Essence of the dispute
A master's program student of a Polish university challenged the provisions of Cabinet Resolution No. 560, which require submitting a certificate about the student generated in the Unified State Electronic Database on Education (USEDE) to arrange a deferment. In his opinion, such a requirement effectively deprives students of foreign higher education institutions of the opportunity to exercise the right to deferment, since foreign universities do not have access to USEDE.
"The plaintiff's arguments and grounds for the claim, as well as the circumstances examined by the court, actually concern the problem of the unregulated status of students of foreign higher education institutions, for whom the defendant did not provide a verification mechanism for foreign universities, which is not discrimination by definition and essence, but, in the opinion of the panel of judges, constitutes a legal gap. However, on the other hand, the resolution of this gap should be through amendments to the Resolution, which is within the competence of the Cabinet of Ministers of Ukraine, and not by canceling an existing and effective instrument for Ukrainian students. Completely canceling the contested provision, which regulates legal relations for students of higher education institutions in Ukraine, the court exceeds its authority, since instead of protecting the plaintiff's rights, it effectively violates the rights and legitimate expectations of other persons who use this mechanism," the court noted.
Case progress
The Kyiv District Administrative Court noted that the plaintiff: did not prove that he is subject to military service, did not apply to the Territorial Recruitment Center (TRC) with a request for deferment, and did not receive a refusal. According to the first instance court, without this, his rights had not yet been violated.
The appellate court disagreed specifically with these conclusions. The panel of judges emphasized that part two of Article 264 of the Code of Administrative Procedure of Ukraine allows challenging normative legal acts not only by persons to whom they have already been applied but also by those to whom they will be applied. Therefore, a person should not first receive a formal refusal from the TRC just to gain the right to appeal to the administrative court.
The court also noted that the plaintiff is not obliged to separately prove the fact of being registered for military service if he is a subject of legal relations to which the disputed resolution applies.
The plaintiff, initiating the dispute, believed that the contested provision prevents him from arranging a deferment because he must submit to the Commission a certificate from USEDE, which can only be generated by a Ukrainian educational institution, while a foreign educational institution does not have the technical capability to do so. Consequently, the plaintiff, who studies at a foreign higher education institution, effectively cannot obtain such a certificate and therefore cannot arrange a deferment. Thus, the panel of judges concluded that the plaintiff is not obliged to prove the fact of applying for a deferment and receiving a refusal.

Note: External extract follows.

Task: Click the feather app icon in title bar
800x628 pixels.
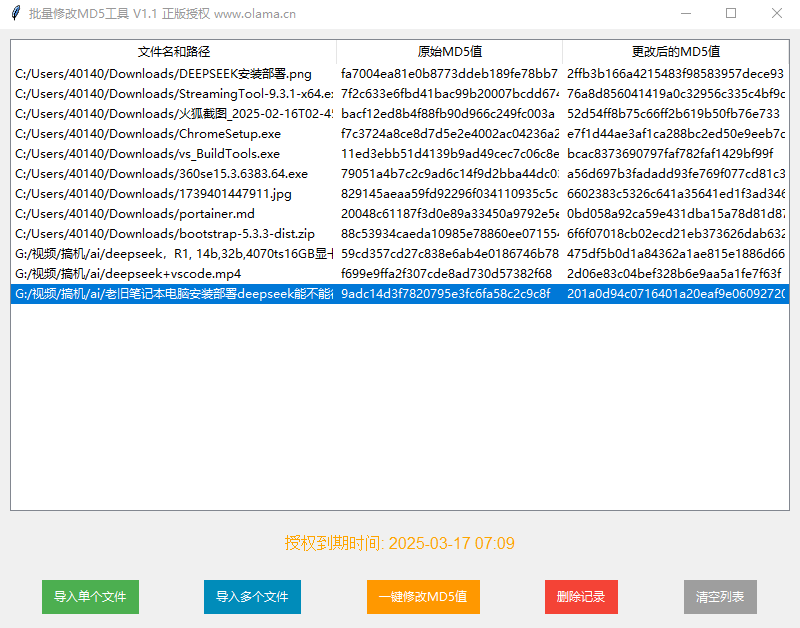Action: coord(14,13)
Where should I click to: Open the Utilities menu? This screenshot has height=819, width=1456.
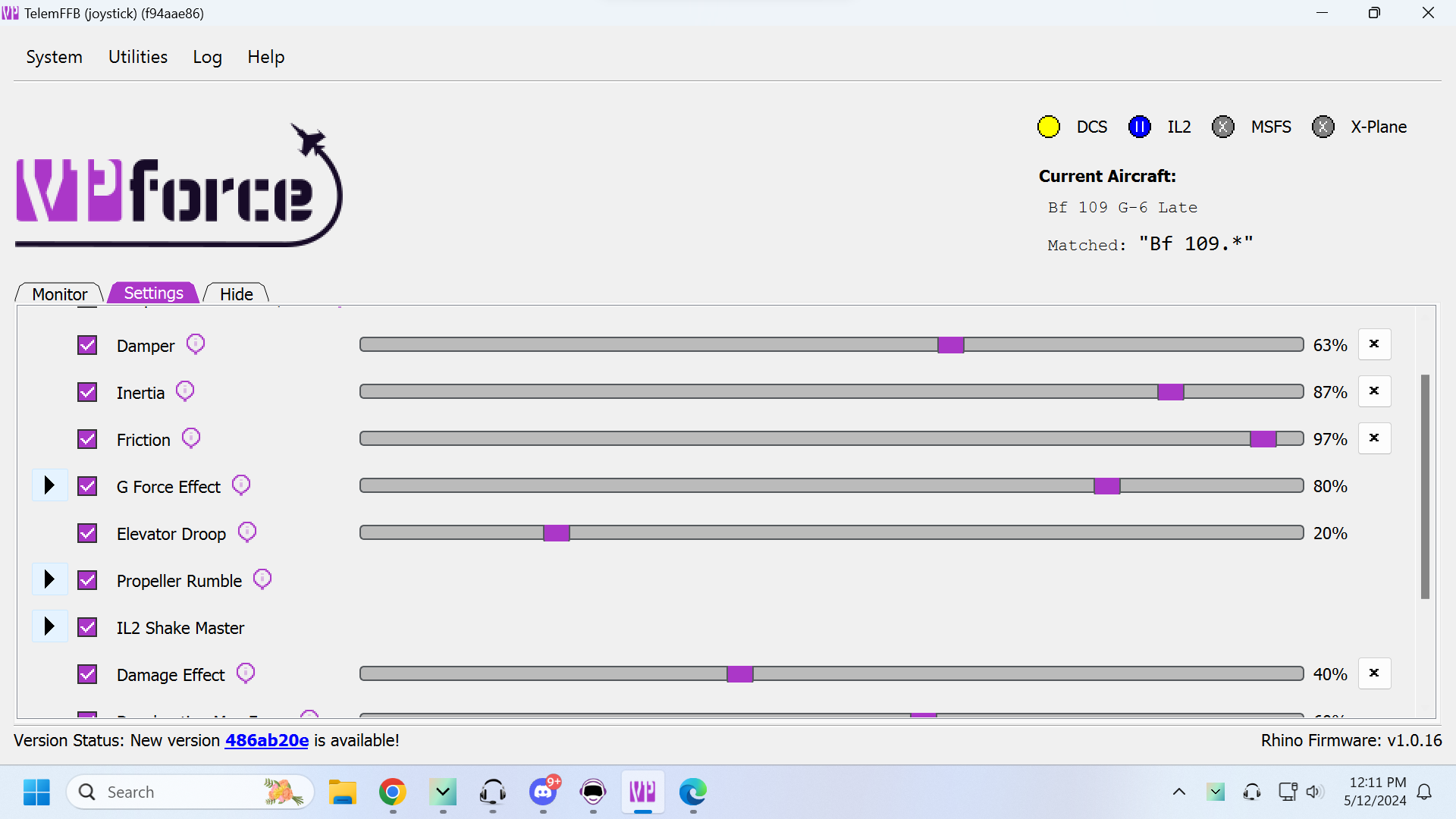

Why the court still denied the claim
Despite changing the reasoning part of the decision, the appellate court agreed with the final conclusion to deny the claim. The court stated that the Cabinet of Ministers acted within its powers, the requirement for a certificate from USEDE is a valid mechanism to confirm the right to deferment, and its cancellation would affect the rights of other students studying at Ukrainian educational institutions.
The panel of judges concluded that the first instance court correctly resolved the dispute on the merits. At the same time, there are grounds to change the reasoning part of the decision, particularly regarding the justification for denying the claim. The appellate court excluded from the reasoning part conclusions about the absence of evidence in the case materials confirming the plaintiff's status as a person liable for military service or reservist, as well as the absence of evidence of applying for a deferment and receiving a refusal.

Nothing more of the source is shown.